Task instructions:
Search the entries below for "computer". Report each line where it occurs.

Data items:
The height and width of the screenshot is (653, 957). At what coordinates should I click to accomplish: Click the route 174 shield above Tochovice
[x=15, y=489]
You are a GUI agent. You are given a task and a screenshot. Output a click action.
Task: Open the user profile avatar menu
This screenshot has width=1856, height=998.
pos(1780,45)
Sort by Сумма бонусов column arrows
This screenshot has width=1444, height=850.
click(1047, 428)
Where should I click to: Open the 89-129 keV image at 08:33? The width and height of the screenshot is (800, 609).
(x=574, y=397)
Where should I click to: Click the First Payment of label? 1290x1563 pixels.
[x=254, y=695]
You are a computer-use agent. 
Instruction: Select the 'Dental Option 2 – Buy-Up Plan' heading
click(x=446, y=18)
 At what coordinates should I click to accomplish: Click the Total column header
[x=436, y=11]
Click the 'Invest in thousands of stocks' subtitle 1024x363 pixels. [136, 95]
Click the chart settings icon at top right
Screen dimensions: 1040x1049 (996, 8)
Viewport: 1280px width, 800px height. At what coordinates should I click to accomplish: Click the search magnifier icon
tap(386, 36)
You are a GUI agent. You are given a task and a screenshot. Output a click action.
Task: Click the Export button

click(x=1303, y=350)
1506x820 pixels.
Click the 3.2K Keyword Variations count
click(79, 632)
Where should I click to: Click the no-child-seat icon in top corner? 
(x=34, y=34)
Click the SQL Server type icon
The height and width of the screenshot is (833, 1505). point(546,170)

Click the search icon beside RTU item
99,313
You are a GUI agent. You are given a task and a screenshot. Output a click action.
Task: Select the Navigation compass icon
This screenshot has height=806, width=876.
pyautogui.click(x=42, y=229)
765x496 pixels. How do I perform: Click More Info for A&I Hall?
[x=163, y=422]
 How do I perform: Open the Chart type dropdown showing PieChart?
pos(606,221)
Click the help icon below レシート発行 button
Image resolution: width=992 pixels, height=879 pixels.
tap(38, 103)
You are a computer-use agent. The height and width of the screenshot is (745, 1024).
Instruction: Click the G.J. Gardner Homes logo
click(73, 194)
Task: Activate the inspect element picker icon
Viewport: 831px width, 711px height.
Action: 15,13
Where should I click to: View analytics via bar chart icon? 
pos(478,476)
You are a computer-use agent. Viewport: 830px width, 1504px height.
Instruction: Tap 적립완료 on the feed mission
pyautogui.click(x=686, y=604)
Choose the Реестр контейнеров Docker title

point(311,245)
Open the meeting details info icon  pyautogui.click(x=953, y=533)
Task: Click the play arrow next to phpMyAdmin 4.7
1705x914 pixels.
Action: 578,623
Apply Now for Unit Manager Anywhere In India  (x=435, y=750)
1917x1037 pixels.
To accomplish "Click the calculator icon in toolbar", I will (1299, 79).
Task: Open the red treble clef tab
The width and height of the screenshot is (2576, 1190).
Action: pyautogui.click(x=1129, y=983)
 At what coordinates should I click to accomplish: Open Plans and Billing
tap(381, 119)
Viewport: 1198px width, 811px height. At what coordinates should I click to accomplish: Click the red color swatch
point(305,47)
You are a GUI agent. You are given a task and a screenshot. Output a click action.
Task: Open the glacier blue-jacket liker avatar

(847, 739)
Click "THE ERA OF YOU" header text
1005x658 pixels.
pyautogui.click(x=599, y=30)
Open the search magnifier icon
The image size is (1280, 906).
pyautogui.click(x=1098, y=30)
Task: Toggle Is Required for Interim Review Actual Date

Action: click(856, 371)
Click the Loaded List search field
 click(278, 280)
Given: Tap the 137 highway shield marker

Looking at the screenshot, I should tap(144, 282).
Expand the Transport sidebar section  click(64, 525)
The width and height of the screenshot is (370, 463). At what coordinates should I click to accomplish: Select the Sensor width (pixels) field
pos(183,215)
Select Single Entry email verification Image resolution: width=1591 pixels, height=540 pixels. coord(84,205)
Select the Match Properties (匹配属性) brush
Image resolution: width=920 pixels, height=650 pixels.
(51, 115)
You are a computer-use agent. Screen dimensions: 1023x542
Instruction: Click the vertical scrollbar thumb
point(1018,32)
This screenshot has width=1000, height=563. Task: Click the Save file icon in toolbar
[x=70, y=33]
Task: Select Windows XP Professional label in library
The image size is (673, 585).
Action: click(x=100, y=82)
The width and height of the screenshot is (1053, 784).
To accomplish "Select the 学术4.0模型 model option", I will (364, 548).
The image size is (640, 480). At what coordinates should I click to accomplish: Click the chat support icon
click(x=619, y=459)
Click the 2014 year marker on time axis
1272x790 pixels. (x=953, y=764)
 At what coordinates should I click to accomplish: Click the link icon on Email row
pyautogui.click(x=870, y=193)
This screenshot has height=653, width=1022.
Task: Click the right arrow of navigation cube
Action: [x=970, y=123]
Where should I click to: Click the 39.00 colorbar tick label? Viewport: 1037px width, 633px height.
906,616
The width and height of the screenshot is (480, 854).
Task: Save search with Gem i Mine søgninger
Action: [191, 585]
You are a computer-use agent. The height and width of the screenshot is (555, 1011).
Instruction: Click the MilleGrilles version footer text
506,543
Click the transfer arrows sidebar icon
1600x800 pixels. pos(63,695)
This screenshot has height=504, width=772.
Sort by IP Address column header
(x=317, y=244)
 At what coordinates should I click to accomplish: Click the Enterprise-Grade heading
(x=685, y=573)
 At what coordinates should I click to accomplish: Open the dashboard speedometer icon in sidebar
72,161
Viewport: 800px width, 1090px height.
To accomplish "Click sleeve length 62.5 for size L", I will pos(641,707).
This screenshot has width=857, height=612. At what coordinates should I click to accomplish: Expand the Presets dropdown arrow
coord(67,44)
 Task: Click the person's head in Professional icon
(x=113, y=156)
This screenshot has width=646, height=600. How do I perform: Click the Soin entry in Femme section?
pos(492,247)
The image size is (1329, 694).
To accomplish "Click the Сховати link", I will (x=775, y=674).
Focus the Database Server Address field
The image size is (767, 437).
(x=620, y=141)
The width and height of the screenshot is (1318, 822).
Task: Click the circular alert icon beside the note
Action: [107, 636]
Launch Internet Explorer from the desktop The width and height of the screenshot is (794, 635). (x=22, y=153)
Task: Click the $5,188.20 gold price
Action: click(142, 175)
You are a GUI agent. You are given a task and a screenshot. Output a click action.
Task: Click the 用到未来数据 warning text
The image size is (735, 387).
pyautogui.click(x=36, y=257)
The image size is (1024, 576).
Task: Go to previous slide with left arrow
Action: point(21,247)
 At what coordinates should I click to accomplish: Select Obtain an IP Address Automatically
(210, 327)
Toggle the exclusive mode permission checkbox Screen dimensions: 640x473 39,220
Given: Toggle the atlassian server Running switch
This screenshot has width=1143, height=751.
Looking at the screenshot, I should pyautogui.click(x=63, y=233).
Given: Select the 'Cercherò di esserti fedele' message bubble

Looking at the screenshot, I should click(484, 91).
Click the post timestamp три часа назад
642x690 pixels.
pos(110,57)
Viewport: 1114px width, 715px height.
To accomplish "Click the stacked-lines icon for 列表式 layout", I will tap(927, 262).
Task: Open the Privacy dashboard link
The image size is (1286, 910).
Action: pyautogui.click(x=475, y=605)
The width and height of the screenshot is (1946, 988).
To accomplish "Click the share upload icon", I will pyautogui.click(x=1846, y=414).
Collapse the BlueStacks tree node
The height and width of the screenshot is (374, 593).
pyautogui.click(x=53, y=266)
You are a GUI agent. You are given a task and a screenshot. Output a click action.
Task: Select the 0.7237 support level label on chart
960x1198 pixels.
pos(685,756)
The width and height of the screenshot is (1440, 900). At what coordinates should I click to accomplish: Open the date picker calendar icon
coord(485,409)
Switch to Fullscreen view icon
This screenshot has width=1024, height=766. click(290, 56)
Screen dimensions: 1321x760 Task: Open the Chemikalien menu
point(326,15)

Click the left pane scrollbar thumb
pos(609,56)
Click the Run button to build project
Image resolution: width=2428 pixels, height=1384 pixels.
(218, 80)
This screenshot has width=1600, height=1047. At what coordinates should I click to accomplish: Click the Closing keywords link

Response area:
You are a computer-use agent. 
You are a computer-use agent. The height and width of the screenshot is (745, 1024).
You are a computer-use agent. Viewport: 830px width, 1504px height.
You are a computer-use agent. Screen dimensions: 1023x542
You are a computer-use agent. The height and width of the screenshot is (555, 1011).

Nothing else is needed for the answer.